Friday, February 20, 2009

Passing it down


I am having my best girls over tonight for Happy Hour. I do this about once a month 'cause I just love having my girls over. We drink wine and eat snacks and just laugh. It's one of the best feelings in the world. Laughing that is.

This is something I hope to pass down to my daughter, both my kids - how to simplify the hub bub of life with dinner and drinks and good friends.

While prep'ing snacks for the girls, I realized my son probably wouldn't want brie cheese and/ or hummous tonight and he had pizza last night so what should I make for him? Then I remembered...he asked for pan-a-cakes. That's what he calls them Pana-cakes. I thought, if I can have my wine on Friday night, why can't he have panakes? He can.

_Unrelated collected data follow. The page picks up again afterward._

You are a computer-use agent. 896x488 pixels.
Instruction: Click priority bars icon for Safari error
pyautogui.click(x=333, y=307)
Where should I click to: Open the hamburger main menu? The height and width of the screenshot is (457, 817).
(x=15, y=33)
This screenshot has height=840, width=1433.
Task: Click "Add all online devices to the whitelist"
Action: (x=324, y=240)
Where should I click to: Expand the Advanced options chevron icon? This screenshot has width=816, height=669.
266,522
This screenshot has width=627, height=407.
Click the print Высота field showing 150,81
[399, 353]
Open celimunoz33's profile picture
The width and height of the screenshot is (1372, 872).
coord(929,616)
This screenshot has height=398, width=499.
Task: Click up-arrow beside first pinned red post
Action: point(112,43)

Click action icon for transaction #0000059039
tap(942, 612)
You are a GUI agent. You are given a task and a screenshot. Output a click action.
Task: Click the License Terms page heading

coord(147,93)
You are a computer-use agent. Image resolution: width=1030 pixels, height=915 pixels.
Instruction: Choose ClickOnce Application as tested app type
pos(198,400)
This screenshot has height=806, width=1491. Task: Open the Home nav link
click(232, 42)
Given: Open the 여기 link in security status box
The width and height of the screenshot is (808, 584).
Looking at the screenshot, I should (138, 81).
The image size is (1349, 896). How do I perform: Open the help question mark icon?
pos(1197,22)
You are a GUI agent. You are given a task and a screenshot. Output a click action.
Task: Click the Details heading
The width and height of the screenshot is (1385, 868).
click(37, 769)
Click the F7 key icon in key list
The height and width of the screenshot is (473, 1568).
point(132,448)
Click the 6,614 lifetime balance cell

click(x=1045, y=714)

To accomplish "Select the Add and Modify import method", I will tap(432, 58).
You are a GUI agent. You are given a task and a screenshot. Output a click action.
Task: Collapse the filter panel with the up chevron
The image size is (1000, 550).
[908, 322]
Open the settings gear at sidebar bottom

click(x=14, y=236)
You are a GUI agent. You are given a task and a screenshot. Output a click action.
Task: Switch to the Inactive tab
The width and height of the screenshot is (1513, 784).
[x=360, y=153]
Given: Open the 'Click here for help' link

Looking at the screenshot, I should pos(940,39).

As I pulled out the ripened bananas I had a flood of memories wash over me.
I learned how to make banana pancakes from my Grandma Alice - Alice Smart. A Doctor of History. The first Black woman to receive a doctorate from Washington University, St Louis. This brilliant woman loved showing me stuff. Just random stuff that I totally took for granted as a small child.
My father's mother lived on Windermere Place. I will never forget this because I spent so many years there - exploring the house, wandering the neighborhood, going to block parties. Block parties - whatever happened to block parties? Windermere Place was a fantastic block in a wonderfully magical neighborhood. We had neighbors who were all respected and affluent members of the St Louis community. Hell, right next door was Chuck Berry and his family. This wasn't cool or special because he was the rock and roll legend, but because he and his wife called my Grandma, "Big Mama". All the neighbors did. She had a reputation, not as Dr. Smart (as was also my grandfather, but a medical Dr), but as Big Mama - the neighbor who cooked and had social events and was a "Marm" of the neighborhood.

Of course this was all lost on me as a child.
As a child I thought ripened bananas were gross. What kind of nutjob puts old bananas into perfectly good pan-a-cake mix? But, I always ate them. Then one day as an adult - my bananas ripened, and something inside told me to put them in the freezer. So, I did. Then one day the same feeling inside made me take out those bananas and repeat the process my grandmother had shown me so many times. My kids loved them. Delicious - somewhat foreign concept of breakfast, but so good and it didn't occur to me until today that I was passing it down.

Big Mama taught me to travel, she taught me to speak perfect English, she told me to go to college in Boston (long before she died), she taught me to be a writer, she molded my path in so many ways and I wonder if she knows how much I love banana pancakes right now.